> **Compito scritto a**: Secondo la selezione, in quale sede si tiene la mostra?

> **Selezione**:
RITRATTI DI CITTÀ / URBAN
SCENERIES
a cura di Flaminio Gualdoni
Villa Olmo
via Cantoni 1 - Como
dal 28/6/2014 al 16/11/2014
In tema di città, l’arte italiana giunge all’‘800 in una sorta di attardamento: in una storia artistica fatta principalmente di paesaggi bucolici, le vedute urbane sono teatro architettonico, oppure presepe, tra echi di visione esatta e scena pittoresca.
A tutti gli effetti in Italia un’idea di città latita nella cultura artistica nostrana sino al ‘900 pieno.
Questo accade anche perché al tempo in Italia è la città stessa a mancare. Mentre Parigi e Londra sono già “città Europee”, una Milano e una Roma sono tuttalpiù annidamenti al margine delle campagne
È prima di tutti il Futurismo a percepire questo vuoto e infatti per poter rappresentare la città sente di doverla prima ancora inventare. Lo si legge anche nel Manifesto del 1909 “la città sarà un concentrato dinamico di forze vitali, che aggrediscono il paesaggio …” . Questi sono pensieri di quello che dev’essere prima ancora che raffigurazioni di quello che è.
E così, nel tendersi delle energie ad un tempo sociali ed artistiche, la città dei pittori diventa l’invenzione di un vero e proprio genere.
Ed è da qui che prende avvio l’adozione della città come soggetto e oggetto d’arte: luogo di progettazione architettonica e sociale ma anche di rappresentazione. E luogo dell’anima. Per chi si esprime attraverso la pittura innanzitutto e poi, negli anni a venire e sempre più, attraverso la fotografia.

> **Compito scritto b**: Nell'elenco, riscrivi le righe dalla prima che contiene "You are a GUI" fino a quella che contiene "Task: Open the NOTICE menu item", sostituendo "click action" con "tap action" e senza cambiare nient'altro.

> **Dati forniti**:
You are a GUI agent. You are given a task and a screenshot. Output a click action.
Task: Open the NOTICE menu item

---

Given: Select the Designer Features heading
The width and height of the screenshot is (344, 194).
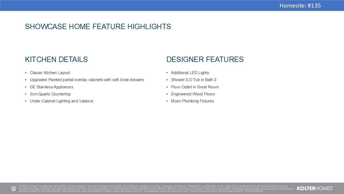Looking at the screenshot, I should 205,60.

> **Risultato a**: A Villa Olmo, in via Cantoni 1 a Como.

> **Risultato b**:
You are a GUI agent. You are given a task and a screenshot. Output a tap action.
Task: Open the NOTICE menu item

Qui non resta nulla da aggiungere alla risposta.